#### REQUIRED WORK
I would like you to output every record below exactly, apart from the pictures.

#### TASK DATA

# # # # # # #

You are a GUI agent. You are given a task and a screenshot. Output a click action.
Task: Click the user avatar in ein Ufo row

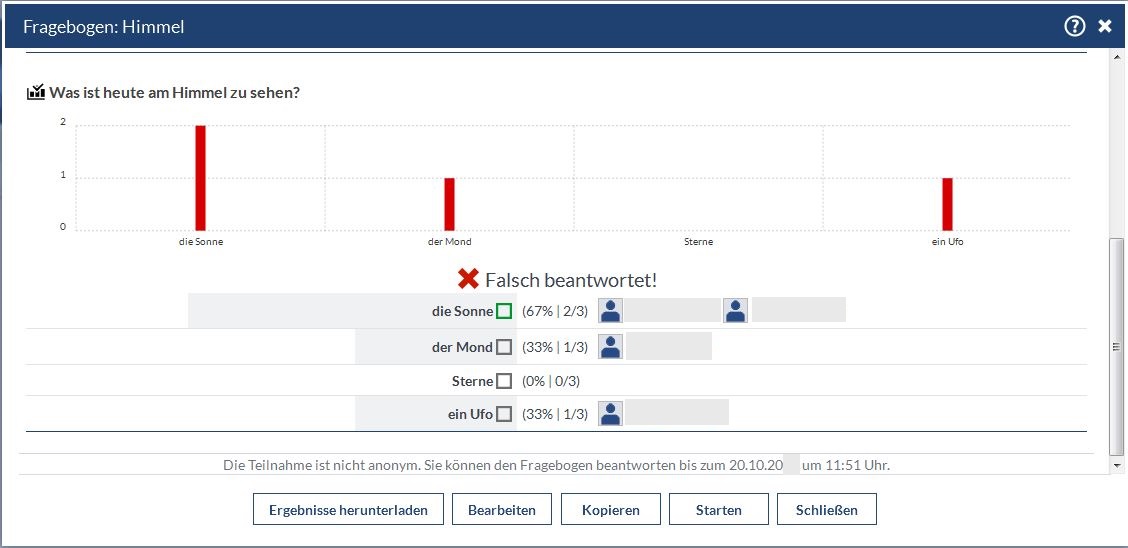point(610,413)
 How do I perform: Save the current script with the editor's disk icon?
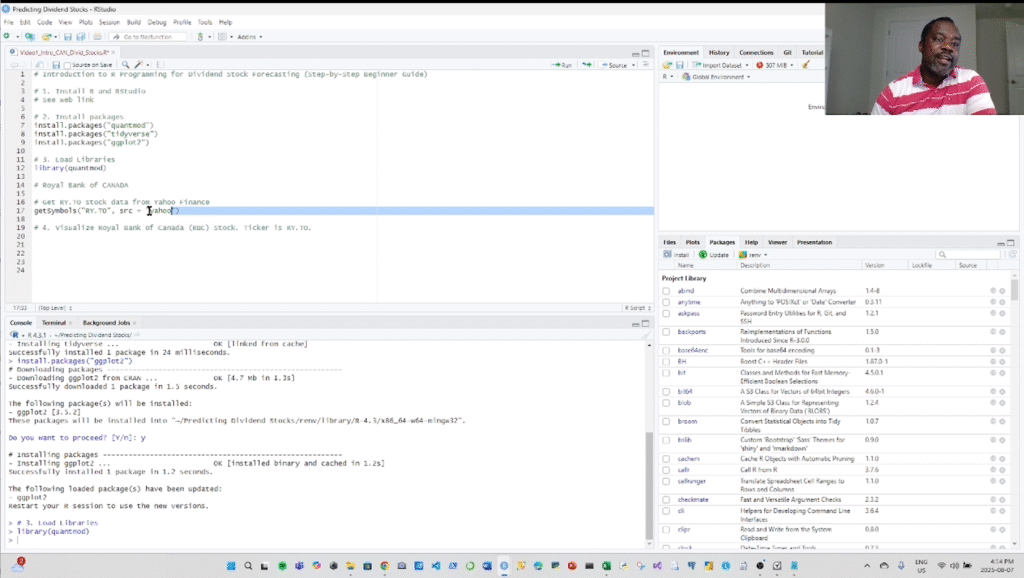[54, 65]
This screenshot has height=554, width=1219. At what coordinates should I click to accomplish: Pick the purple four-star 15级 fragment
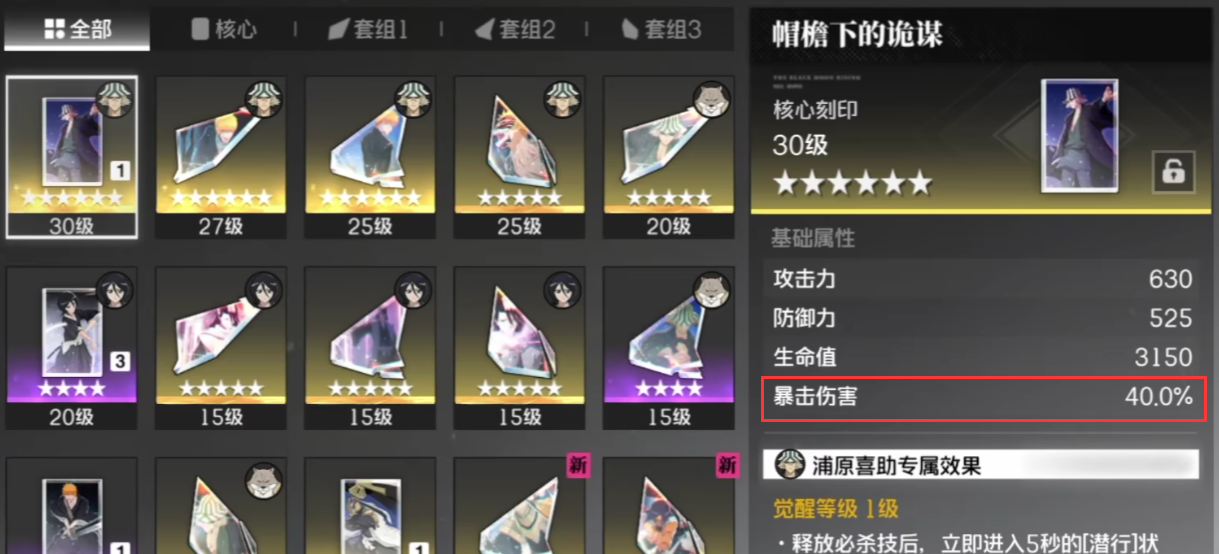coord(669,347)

# # # # # # #

#### TASK ANSWER
You are a GUI agent. You are given a task and a screenshot. Output a click action.
Task: Click the user avatar in ein Ufo row

point(610,413)
 How do I perform: Save the current script with the editor's disk icon?
[54, 65]
This screenshot has height=554, width=1219. At what coordinates should I click to accomplish: Pick the purple four-star 15级 fragment
coord(669,347)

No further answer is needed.